Fall Activities for Kids
Rejoice, autumn lovers! The most beautiful time of the year has finally arrived (along with many fall activities). The weather is getting more relaxed, and the leaves are changing color, so it’s time to start thinking about how you can encourage kids of all ages to get outdoors and enjoy everything this incredible season has to offer.
This list of fall activities for kids has something for everyone, from arts and crafts projects to festive outings!
- Make a newspaper scarecrow.
- You can make a classic apple crisp.
- Throw a tea party with apple cider.
- You can bake apple chips.
- Simple crafts you can make with only three materials.
- Decorate wooden crafts with paint.
- Create handprint leaves.
- Make leaf rubbings.
- These children’s books are themed around autumn.
- Take popcorn and roll it into balls.
- Make pumpkins out of leaves by stuffing them into bags.
- Hayrides are fun.
- Create your leaf stamps to decorate your stationery.

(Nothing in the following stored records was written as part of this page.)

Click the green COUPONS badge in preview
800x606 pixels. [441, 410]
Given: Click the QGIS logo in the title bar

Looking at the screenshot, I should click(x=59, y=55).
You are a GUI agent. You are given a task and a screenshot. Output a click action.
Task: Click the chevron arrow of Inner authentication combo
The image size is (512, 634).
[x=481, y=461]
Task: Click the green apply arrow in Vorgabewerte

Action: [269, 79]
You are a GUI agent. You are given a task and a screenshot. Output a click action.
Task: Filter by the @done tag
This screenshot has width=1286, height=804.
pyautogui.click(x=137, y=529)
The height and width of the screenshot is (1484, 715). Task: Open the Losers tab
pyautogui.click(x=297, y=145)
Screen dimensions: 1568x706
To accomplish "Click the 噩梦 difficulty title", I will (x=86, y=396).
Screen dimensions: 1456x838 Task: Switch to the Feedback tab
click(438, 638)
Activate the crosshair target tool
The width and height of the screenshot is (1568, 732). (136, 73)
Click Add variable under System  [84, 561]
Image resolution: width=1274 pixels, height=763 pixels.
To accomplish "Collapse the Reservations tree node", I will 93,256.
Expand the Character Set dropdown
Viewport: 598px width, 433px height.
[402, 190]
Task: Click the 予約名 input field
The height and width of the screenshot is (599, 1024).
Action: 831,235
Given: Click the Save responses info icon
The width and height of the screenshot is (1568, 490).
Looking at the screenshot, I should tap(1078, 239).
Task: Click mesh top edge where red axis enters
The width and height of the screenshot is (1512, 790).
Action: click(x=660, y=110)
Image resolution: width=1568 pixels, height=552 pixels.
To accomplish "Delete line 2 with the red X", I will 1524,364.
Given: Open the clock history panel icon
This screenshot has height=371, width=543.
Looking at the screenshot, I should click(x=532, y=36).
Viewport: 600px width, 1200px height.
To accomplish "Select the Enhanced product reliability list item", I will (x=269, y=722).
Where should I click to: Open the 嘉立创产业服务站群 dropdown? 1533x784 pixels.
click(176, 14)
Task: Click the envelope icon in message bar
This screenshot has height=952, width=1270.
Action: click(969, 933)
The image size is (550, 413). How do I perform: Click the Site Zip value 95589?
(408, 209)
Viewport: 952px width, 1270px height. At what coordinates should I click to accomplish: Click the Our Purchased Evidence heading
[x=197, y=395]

- While nature walking, play “I Spy.”.
- Identify leaves and collect them.
- Take a walk through a corn maze.
- Photo albums can be made by pressing leaves into them.
- Take a tour of a haunted house.
- Nature crafts can be made from twigs, seedlings, and fallen leaves.
- Create a contest for your decorated pumpkin, or enter it in a local contest!
- Pick your pumpkins at a pumpkin patch.
- Make a centerpiece from gourds for the holidays.
- Toast the seeds of your pumpkin.
- Create acorn people.
Also Read: Hispanic Heritage Month
Autumn is a season that begins on the autumnal equinox and affects plants and animals in various ways. Red, yellow, orange, and brown are the colors of the leaves while they are on the tree. Autumn is sometimes called fall, and it is the transitional season between summer and winter. Discover how nature reacts to autumn, otherwise known as fall, and the harvest festivals that happen during this season.
The cool weather and the changing leaves are accompanied by the plants ceasing to produce food, animals preparing for the long winter months, and the length of daylight starting to shorten.
Have a remarkable fall! The autumn season is one of the best times of the year, full of changes, fun indoors and outdoors, and some of the best holiday celebrations. By knowing these facts about autumn, everyone will enjoy the season more.